雖然普通人并不清楚這里到底發生了什么,自己即將遭遇什么,但是上層人士那邊總有一點風聲透露,各個國家都已經很難再有秩序維護的心情了。
又是一個月的時間過去。
通道隱隱約約的開始散發著一點微弱的熒光。
這讓堵在門前的張青感覺到有些心慌。
這突如其來的變化,完全昭示著事情已經開始朝著最壞的方向滑去。
就在他有些心焦的時候,一聲低沉厚重的聲音從通道內傳來:“張青!”
聲音悅耳,卻夾雜著可怕的威嚴。
一雙潔白如玉的雙手,猛然間從通道最黑暗的地方伸出,猛然往外一拉,頓時打開了一條赫然明朗的道路。
坐在這一邊的張青,甚至已經可以透過通道,看到了另一個世界的景色。
一名身高在2米左右的黑衣女人從對面走了過來,恐怖而又熟悉的氣息告訴著張青,這個女人就是一直在另一個世界恐嚇地球的合道者。
“合道者竟然是一名女人?”
張青心中頗為有些訝異,他一直認為合道者應該是一個年老的老人,經歷過無數血戰,最終才成就了最為強大的力量。

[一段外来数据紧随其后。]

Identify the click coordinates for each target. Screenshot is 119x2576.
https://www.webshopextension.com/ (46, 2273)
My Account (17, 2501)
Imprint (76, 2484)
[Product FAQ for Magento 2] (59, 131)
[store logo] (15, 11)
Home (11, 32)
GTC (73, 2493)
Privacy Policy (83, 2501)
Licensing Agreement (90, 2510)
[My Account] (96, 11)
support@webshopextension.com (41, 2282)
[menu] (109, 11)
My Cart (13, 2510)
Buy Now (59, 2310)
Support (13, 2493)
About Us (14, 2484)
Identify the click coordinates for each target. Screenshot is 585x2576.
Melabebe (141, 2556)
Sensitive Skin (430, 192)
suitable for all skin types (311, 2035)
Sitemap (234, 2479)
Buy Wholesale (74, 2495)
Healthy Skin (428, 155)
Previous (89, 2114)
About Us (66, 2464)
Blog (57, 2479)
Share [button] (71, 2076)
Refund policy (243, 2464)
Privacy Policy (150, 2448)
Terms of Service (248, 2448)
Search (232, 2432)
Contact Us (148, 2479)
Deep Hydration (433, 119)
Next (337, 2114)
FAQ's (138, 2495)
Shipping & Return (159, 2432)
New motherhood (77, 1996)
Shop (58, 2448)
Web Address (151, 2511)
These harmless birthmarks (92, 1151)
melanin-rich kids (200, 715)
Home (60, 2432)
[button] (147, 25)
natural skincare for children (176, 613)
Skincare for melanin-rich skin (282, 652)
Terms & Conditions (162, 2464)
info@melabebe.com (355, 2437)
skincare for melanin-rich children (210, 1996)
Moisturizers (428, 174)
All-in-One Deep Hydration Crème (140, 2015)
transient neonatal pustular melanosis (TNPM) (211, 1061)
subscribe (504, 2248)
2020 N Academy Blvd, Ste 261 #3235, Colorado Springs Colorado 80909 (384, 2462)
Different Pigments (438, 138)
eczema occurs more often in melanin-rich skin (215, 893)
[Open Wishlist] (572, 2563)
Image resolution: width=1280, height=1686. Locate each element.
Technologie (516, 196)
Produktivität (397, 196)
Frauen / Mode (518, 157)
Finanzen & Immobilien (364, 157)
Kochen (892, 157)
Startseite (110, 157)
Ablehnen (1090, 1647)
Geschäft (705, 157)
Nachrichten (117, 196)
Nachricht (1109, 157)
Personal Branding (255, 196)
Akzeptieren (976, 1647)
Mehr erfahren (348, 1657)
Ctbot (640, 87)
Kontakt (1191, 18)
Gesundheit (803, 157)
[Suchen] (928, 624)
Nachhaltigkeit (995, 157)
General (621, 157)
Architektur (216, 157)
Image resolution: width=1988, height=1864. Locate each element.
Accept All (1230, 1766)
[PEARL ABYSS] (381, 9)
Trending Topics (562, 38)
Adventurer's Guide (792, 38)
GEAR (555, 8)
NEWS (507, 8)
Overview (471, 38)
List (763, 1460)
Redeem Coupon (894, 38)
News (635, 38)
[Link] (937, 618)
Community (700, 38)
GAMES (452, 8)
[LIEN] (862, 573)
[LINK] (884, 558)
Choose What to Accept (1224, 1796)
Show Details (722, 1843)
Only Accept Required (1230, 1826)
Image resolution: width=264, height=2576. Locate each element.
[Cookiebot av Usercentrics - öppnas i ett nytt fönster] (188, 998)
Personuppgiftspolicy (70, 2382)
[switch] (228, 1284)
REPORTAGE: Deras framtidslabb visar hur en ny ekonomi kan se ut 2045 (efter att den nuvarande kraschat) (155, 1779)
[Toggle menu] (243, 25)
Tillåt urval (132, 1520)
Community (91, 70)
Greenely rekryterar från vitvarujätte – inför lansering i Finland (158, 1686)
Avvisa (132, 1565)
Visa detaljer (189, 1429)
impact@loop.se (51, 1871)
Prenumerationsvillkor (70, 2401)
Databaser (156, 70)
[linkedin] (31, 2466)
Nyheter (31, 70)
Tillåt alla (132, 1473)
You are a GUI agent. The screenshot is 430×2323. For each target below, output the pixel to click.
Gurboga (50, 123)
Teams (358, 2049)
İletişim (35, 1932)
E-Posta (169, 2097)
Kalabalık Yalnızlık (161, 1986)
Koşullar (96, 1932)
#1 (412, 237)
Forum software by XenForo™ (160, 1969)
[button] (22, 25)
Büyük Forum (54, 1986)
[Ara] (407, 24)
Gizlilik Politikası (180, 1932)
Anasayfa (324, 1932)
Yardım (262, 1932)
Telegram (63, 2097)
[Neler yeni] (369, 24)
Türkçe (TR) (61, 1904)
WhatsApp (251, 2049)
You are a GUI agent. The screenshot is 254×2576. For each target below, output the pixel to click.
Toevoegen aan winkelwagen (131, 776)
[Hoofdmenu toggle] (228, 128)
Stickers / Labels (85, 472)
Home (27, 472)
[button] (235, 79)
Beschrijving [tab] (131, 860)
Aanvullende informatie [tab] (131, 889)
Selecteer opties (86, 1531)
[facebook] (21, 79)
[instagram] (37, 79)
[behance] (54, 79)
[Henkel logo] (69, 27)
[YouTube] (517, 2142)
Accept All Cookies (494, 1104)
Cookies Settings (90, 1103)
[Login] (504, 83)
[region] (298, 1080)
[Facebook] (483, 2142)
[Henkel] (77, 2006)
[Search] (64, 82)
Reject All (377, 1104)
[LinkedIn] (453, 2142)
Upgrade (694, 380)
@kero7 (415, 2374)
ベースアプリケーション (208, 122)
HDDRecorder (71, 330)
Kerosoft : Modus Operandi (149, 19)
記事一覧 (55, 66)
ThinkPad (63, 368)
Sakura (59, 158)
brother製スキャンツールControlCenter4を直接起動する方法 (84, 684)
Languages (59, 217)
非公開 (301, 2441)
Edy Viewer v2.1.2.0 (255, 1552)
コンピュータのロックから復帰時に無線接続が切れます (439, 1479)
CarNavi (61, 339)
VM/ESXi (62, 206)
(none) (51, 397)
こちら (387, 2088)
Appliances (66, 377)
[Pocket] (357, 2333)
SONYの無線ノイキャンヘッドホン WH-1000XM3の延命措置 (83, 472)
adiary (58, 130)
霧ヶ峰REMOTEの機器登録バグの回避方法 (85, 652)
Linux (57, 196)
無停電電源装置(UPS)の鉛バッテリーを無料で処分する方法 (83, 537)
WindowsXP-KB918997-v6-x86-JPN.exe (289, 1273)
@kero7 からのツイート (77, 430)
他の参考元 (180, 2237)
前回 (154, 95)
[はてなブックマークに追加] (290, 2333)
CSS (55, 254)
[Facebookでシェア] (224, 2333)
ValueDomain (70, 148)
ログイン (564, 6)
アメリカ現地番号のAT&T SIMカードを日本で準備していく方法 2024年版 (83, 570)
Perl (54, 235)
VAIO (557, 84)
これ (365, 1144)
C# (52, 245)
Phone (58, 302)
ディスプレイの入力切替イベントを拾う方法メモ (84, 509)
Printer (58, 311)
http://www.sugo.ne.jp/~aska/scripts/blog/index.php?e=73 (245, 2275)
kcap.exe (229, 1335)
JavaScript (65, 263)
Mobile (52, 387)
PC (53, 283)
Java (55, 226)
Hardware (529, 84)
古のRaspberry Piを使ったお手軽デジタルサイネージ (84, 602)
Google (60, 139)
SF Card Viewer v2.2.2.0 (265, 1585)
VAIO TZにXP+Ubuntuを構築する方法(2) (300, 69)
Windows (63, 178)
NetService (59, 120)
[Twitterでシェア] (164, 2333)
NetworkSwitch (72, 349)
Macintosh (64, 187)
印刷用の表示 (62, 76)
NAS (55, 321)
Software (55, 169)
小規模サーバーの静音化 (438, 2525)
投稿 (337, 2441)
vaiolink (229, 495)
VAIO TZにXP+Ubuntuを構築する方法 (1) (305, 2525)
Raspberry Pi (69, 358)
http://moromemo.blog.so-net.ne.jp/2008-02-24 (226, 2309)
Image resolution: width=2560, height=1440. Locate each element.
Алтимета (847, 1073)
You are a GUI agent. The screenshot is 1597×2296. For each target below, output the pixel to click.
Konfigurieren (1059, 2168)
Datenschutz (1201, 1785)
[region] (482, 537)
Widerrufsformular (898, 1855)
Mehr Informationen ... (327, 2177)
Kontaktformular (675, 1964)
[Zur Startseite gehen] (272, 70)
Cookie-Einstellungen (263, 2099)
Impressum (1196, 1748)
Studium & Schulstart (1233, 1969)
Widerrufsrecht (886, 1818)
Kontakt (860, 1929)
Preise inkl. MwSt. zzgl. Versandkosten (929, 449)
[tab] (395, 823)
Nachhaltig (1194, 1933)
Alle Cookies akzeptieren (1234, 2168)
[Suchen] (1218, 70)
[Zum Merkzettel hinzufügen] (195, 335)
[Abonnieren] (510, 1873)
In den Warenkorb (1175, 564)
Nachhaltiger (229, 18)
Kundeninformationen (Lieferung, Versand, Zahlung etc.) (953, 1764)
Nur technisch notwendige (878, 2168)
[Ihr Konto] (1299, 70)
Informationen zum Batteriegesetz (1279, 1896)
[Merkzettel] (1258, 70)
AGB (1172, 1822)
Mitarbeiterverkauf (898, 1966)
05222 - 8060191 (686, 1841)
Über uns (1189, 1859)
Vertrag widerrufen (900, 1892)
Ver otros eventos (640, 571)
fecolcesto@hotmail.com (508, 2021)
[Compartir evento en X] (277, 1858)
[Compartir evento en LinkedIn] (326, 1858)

但是現在,面前這一個如果忽視了對方的氣息和壓迫,就真的好像一名居家少女,毫無任何的特殊異象。
就在張青還在疑惑的瞬間,黑衣女人看向了張青:“跪伏于我,饒你不死!”
張青眼睛一瞇,如果能夠不死,他當然不愿意死。
但是如果要跪拜,喪失自己的尊嚴,那么他也是絕對不愿意的。
當死亡和尊嚴放在天平上,他所選擇的也就只有一條路。
“一劍!”張青深冷的探出自己的右手,一抹幽光猛然乍現,但隨后,同樣的一抹幽光閃爍而過,將張青手中的神兵青龍直接擊飛。
“怎么可能!”
張青目光驚訝的看向黑衣女人的持劍右手,剛才她所使用的技能毫無疑問的就是他一直都在使用的“一劍”。
“一劍魔人,是我的祖父。”
黑衣女人揮動著手中的利刃,“拿著我家的武技,就想要和我戰斗嗎?”
“可笑!”
話音未落,黑衣女人一劍揮下,直劈張青的胸膛。
那劍勢又狠又急,仿佛下一瞬間就要徹底的將他劈成兩半。